Hello, is there anyway to use pkg install without checksum? I got a lot of fails from checksum, sometimes it fails like 15 times on installing a software, not saying that if it fails on a big file needs a lot of time to download again and again and again till checksum works.
 
Installing from a corrupted package sounds like a disaster waiting to happen. As Alain said, I would look at the root cause and fix it.
 
i had a bad cpu that was causing a similar problem
problem went away after changing the cpu
more often than not large network transfers were bad
looked like dma transfers weren't cleaning cpu caches or something
 
Could be a lot of thing. These are just suggestions:

Timed out connections
Memory failure
Missing discard of an SSD (have experienced that myself)
Are you overlocking (or overclocking parts of your system)
On a new Alderlake. Then try to disable the P-cores
and ???????
 
it fails while installing but if I retry it finally works
Retrying while ignoring an error will lead to corrupted package installations. Save a few of those downloaded files until you have a combination of a .pkg file with a good and a bad checksum. Then compare those files with diff good-file bad-file. If the files differ the download went wrong. If identical, then calculation of the checksum went wrong.

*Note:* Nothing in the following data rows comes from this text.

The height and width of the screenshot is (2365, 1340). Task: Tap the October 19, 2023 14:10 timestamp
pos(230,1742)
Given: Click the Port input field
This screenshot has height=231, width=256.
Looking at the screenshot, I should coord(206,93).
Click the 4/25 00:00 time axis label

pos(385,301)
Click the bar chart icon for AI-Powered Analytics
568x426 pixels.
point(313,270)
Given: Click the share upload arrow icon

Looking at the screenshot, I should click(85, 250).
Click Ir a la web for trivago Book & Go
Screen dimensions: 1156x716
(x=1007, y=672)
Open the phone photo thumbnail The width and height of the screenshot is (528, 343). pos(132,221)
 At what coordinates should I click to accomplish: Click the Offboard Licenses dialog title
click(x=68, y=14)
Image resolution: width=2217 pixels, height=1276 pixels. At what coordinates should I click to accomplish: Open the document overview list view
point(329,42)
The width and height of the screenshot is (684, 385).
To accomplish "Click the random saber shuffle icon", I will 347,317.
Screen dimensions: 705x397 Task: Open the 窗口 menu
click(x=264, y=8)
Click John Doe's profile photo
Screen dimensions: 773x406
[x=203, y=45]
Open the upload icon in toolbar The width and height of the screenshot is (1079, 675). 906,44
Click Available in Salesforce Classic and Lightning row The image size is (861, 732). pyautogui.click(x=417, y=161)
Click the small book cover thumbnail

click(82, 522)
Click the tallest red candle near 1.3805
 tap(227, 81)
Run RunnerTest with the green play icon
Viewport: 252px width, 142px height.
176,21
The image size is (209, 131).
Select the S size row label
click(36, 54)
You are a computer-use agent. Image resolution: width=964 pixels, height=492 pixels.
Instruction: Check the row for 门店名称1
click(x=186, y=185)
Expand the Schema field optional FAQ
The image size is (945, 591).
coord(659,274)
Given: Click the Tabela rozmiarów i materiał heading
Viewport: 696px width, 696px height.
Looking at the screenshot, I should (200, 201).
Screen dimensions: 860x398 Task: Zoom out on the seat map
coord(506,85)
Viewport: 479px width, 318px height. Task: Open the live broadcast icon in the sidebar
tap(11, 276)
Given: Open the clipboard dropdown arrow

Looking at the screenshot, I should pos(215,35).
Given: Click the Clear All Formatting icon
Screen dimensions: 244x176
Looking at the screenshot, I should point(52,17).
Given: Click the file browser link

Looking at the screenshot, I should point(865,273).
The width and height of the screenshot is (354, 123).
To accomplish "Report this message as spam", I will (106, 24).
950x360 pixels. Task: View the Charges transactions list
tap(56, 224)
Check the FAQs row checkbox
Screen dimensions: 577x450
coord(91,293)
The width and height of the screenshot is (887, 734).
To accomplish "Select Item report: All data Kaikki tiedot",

Probably because of a CPU/RAM problem, as pointed out here before..
 
For example, I am trying to install KDE and I got this:


# pkg install --quiet --yes kde5 plasma5-sddm-kcm sddm
pkg: py39-numpy-1.22.4_1,1 failed checksum from repository


Now if I run the install again it can pass it and maybe fail in another and so on, till it finish installing, but sometimes need to run de install a lot of times....
 
Now if I run the install again it can pass it and maybe fail in another and so on, till it finish installing, but sometimes need to run de install a lot of times....
Did you run a memory test yet?
 
I have installed memtest86 but I do not know how to run it.
Burn the memtest86-usb.img image to a stick and boot from it. pkg info -D memtest86
Code:
 Usage:

 USB:
 1) Insert memstick
 2)	dd if=/usr/local/share/memtest86/memtest86-usb.img \
       of=/dev/daN bs=1m conv=sync
 3) Boot the memstick

 CD-ROM:
 1) Insert blank cd-rom
 2)	cdrecord dev=<device> /usr/local/share/memtest86/memtest86-cdrom.iso
 3) Boot the memstick

 FLOPPY:
 1) Insert blank floppy
 2)	dd if=/usr/local/share/memtest86/memtest86-floppy.img of=/dev/fd0
 3) Boot the floppy
The package only contains the memstick image but that'll work (assuming the machine is capable of booting off a USB stick).